Working with vendors, we raised the industry standards for measurement and data collection. This included collecting additional key performance indicators (KPIs), such as Pre-FEC BER (bit-error rate), which lets us detect signal degradation before FEC thresholds are exceeded. By acting on this metric, we prevent packet drops and errors in received data that have the potential to cause customer impact. We collaborated with our vendors to implement VDM (versatile diagnostics monitoring) metrics in their transceivers, which allowed us to ingest and track even finer-grained KPIs in our fleet.
Delivering improved reliability to our internal and external customers
Armed with the ability to monitor and track performance in our fleet and create a feedback loop, we now had to act on the vast amount of information we were collecting. As a result, we set a goal for in situ, or in production, improvement of our interconnects. We had to create mechanisms to improve the quality of our modules while they were operational and carrying customer traffic, as well as the ones that were still undergoing qualification or on the production line. These mechanisms include ones that are triggered when we detect specific failure modes using our newly established monitoring systems, in addition to campaigns that are pushed to production on a regular cadence throughout the fleet. When combined, these processes have helped us continuously raise the bar on interconnect quality. This was most important for the complex 400 GbE generation of interconnects that we had begun to deploy.

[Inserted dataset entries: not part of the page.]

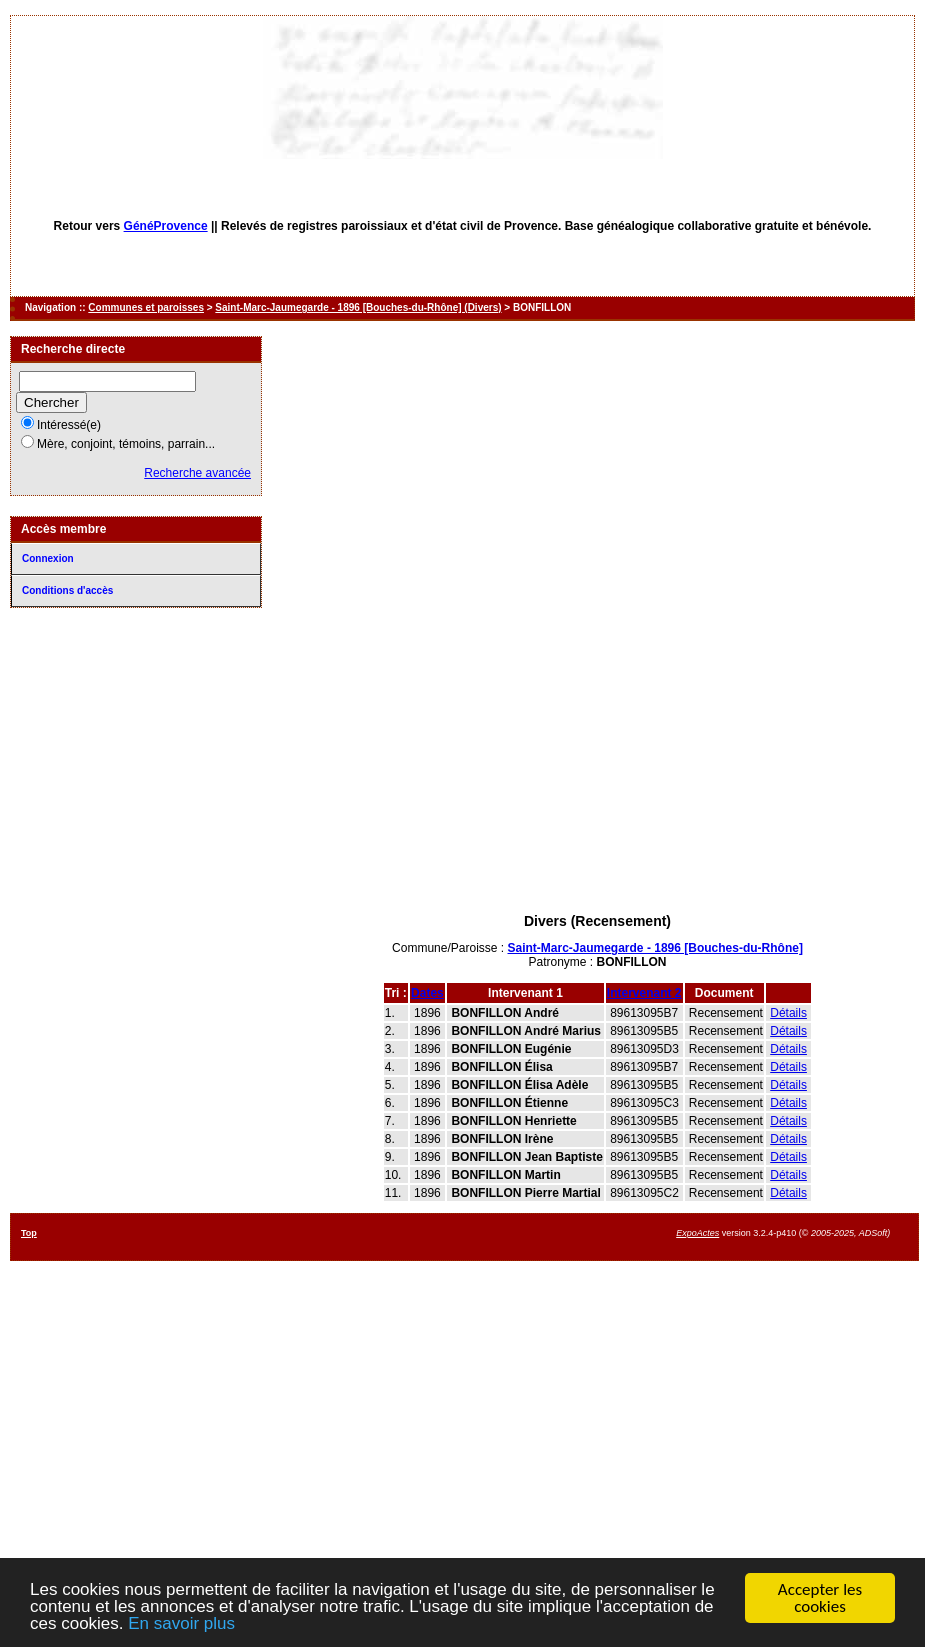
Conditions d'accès (67, 590)
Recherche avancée (197, 473)
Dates (427, 993)
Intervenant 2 (644, 993)
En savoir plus (181, 1624)
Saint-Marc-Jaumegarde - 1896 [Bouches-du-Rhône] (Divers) (358, 307)
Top (29, 1233)
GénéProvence (166, 226)
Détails (788, 1013)
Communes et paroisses (146, 307)
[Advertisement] (598, 773)
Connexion (48, 558)
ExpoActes (697, 1233)
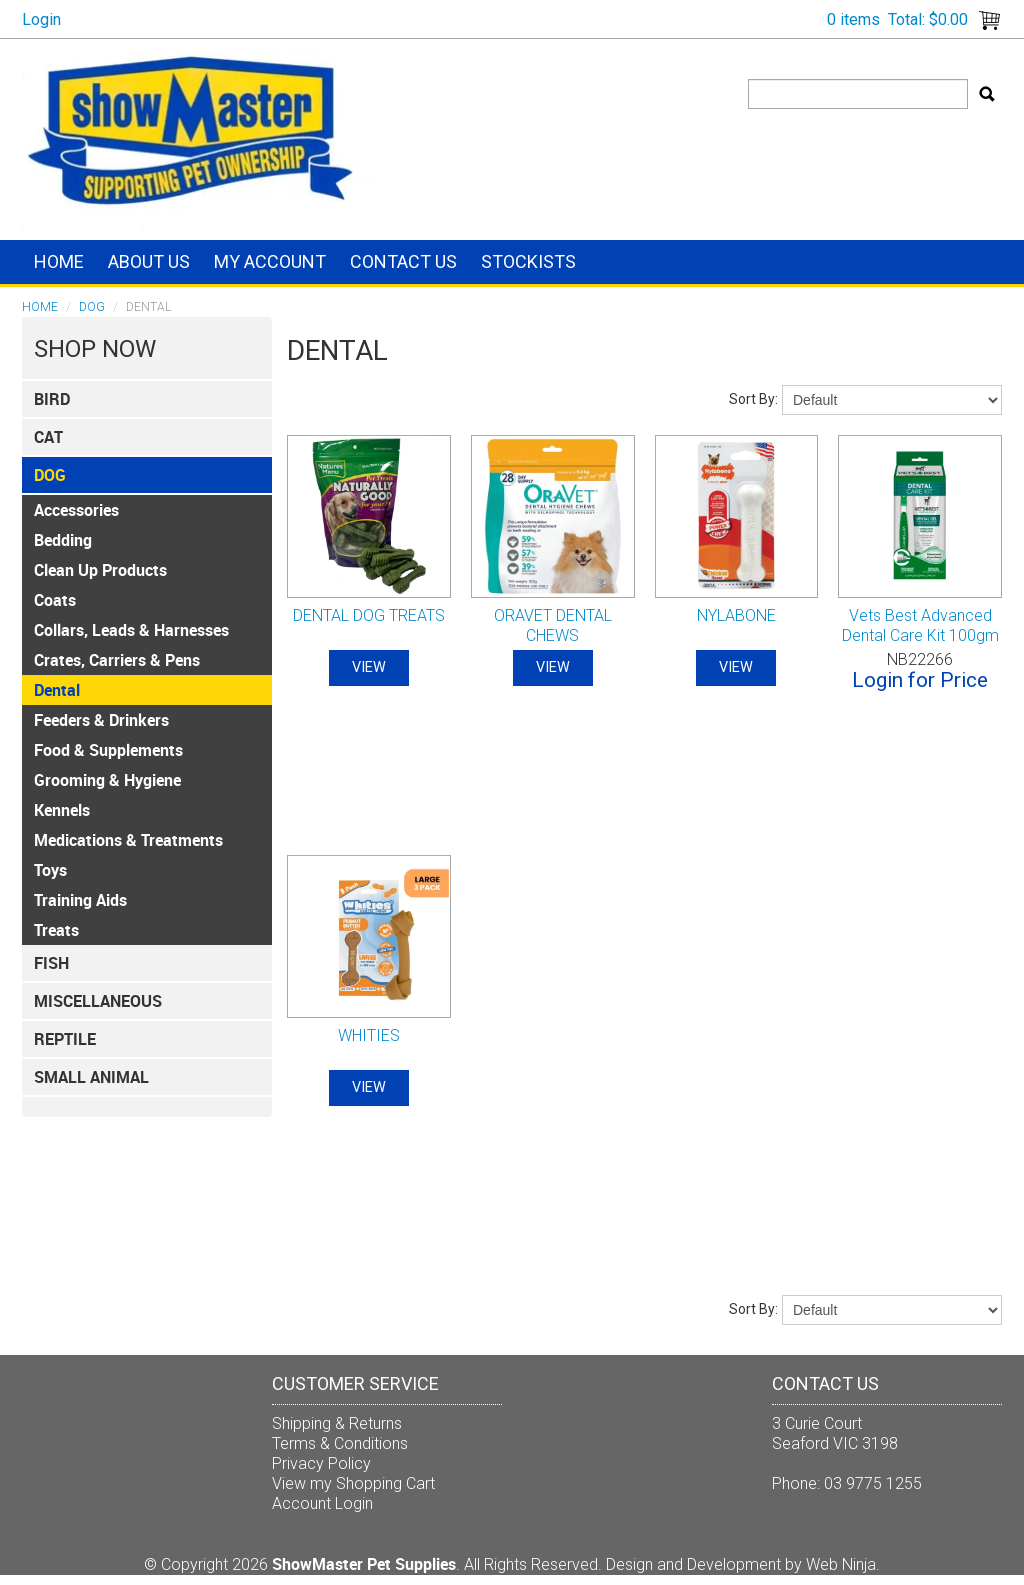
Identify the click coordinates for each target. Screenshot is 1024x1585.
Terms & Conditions (340, 1443)
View (369, 667)
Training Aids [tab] (80, 900)
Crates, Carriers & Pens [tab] (117, 660)
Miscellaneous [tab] (98, 1001)
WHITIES (369, 1035)
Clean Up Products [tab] (100, 570)
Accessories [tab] (76, 510)
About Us (149, 261)
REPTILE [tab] (65, 1039)
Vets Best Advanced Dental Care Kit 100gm (920, 625)
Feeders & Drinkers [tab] (101, 720)
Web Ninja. (843, 1564)
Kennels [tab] (62, 810)
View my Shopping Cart (353, 1483)
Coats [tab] (55, 600)
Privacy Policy (321, 1463)
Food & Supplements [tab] (108, 750)
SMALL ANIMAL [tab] (91, 1077)
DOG (92, 307)
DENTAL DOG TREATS (369, 615)
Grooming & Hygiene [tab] (107, 780)
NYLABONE (736, 615)
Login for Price (920, 680)
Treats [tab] (56, 930)
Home (59, 261)
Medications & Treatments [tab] (128, 840)
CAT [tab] (48, 437)
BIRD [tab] (52, 399)
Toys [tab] (50, 870)
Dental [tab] (57, 690)
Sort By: (753, 399)
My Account (270, 261)
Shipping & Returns (337, 1423)
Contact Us (403, 261)
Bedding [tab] (63, 540)
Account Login (322, 1503)
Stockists (528, 261)
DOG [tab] (50, 475)
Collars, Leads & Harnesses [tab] (131, 630)
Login (41, 19)
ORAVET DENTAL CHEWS (553, 625)
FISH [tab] (51, 963)
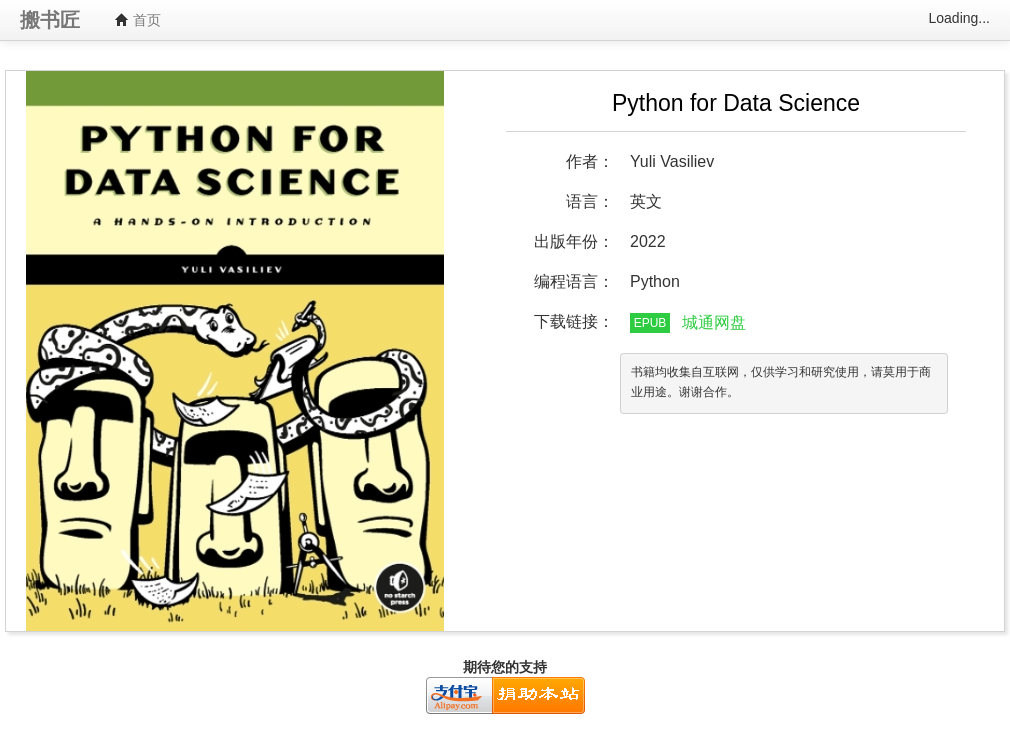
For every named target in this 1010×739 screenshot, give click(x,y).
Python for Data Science (736, 103)
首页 (138, 20)
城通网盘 (714, 322)
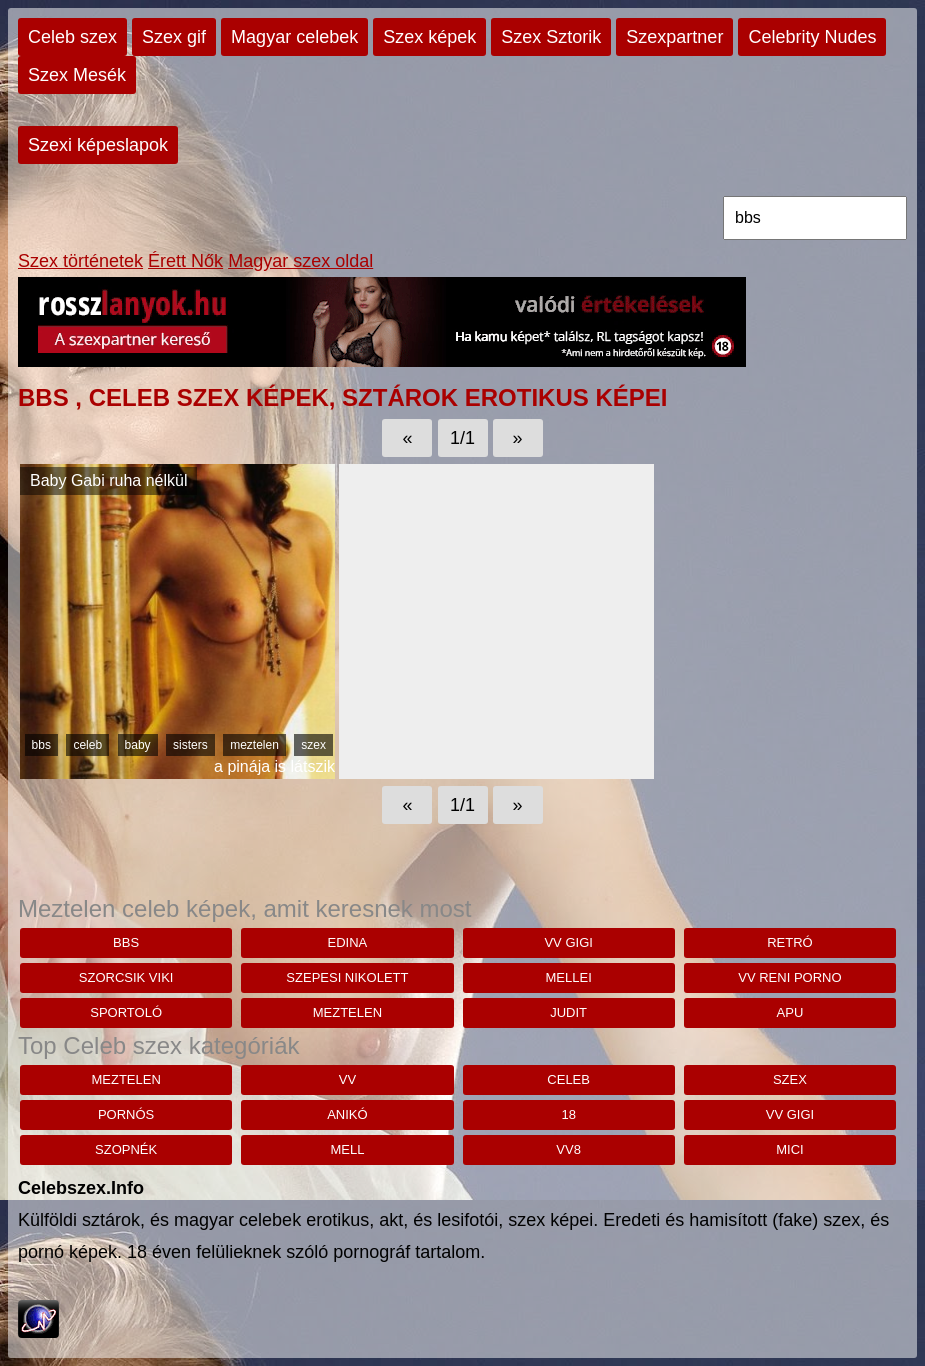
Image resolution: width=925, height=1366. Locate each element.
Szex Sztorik (551, 37)
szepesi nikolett (347, 977)
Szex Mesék (77, 75)
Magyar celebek (294, 37)
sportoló (126, 1012)
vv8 (568, 1149)
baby (138, 745)
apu (790, 1012)
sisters (190, 745)
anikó (347, 1114)
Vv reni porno (789, 977)
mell (347, 1149)
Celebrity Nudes (812, 37)
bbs (41, 745)
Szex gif (174, 37)
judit (568, 1012)
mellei (569, 977)
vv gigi (568, 942)
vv (347, 1079)
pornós (126, 1114)
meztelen (254, 745)
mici (789, 1149)
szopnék (126, 1149)
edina (348, 942)
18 (568, 1114)
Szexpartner (674, 37)
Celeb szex (72, 37)
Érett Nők (185, 261)
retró (790, 942)
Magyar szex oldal (300, 261)
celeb (87, 745)
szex (313, 745)
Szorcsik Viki (126, 977)
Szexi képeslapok (98, 145)
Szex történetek (80, 261)
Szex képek (429, 37)
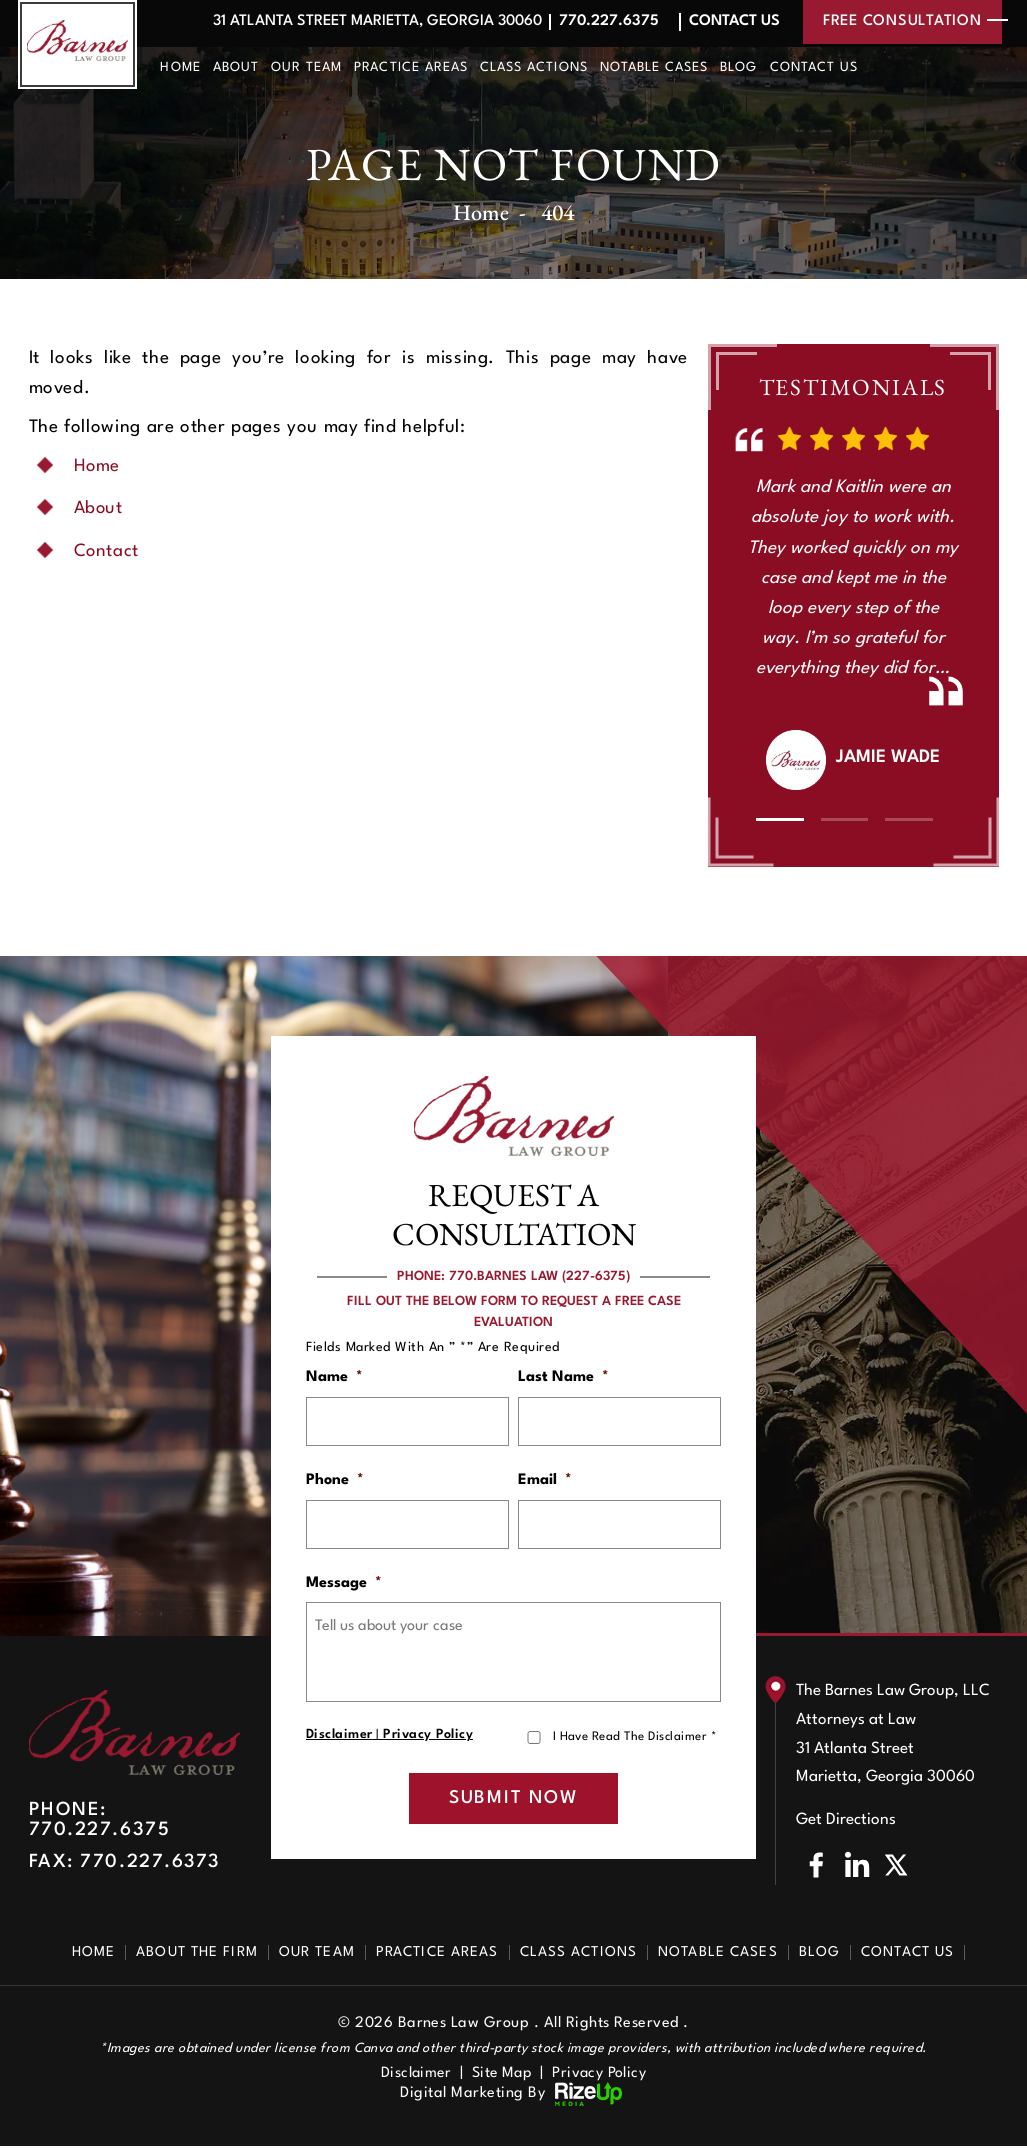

The efficacy of this new approach to interconnects and the tools that we created is reflected in the quality improvement that we have observed in the network. As you can see in Figure 5, there has been a 4–5x improvement in link fault rates between the 400 GbE modules that are running the latest vintage firmware compared to those that are using older versions. This large disparity shows that we were correct: the increased complexity of the 400 GbE generation of interconnects required a change in the way we do things. While link faults rarely result in actual customer impact because of the amount of redundancy that is built into the AWS network, reducing faults is vital for maintaining the network capacity our customers require and reducing the operational burden on our network engineers.
At AWS, we are proud to say that we have successfully reversed the industry-wide trend of declining performance with each generation of interconnect technology. In fact, the 400 GbE generation’s link fault rate is already lower than that of 100 GbE and is actually approaching that of 10 GbE. This is a significant achievement that was only made possible by the mechanisms and processes that we implemented that allowed us to more closely monitor and improve the reliability of our 400 GbE interconnect products. We continue to utilize and enhance these processes as we work on the next generation of 800 GbE interconnects and beyond, so that we can further increase our up-time and deliver data to our customers as quickly and error-free as possible.